### DATA TO USE ###

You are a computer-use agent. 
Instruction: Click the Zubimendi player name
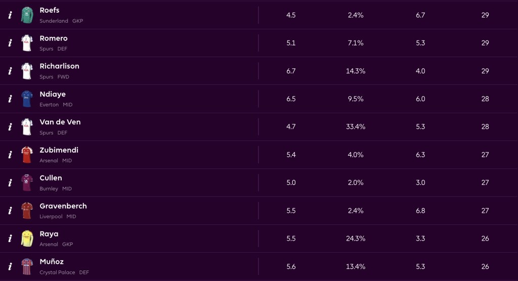click(59, 150)
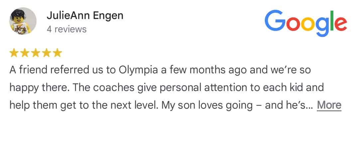Click the review line starting 'A friend referred'
The height and width of the screenshot is (156, 356).
(160, 70)
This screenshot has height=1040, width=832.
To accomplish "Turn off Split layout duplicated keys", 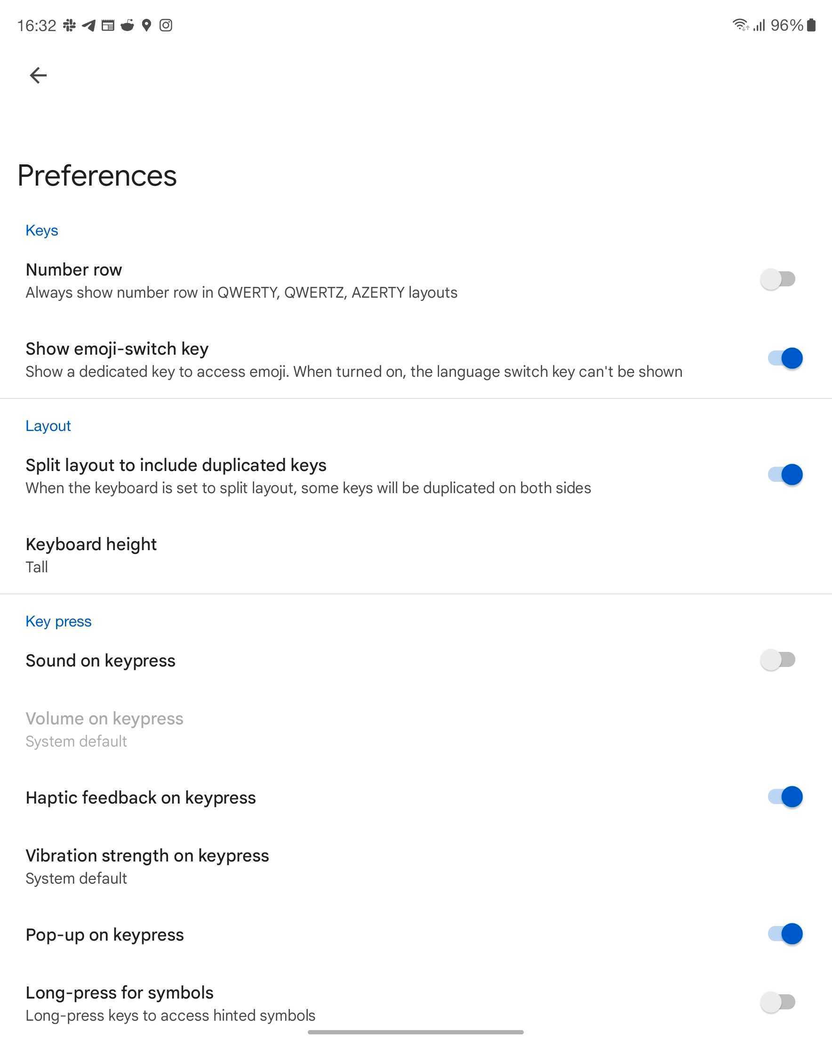I will [785, 475].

###

▶ TASK REQUIREMENTS
Locate every line above that contains the word "width", and copy each such line in full.

▶ RESPONSE TO THIS TASK
The height and width of the screenshot is (156, 356).
This screenshot has height=1040, width=832.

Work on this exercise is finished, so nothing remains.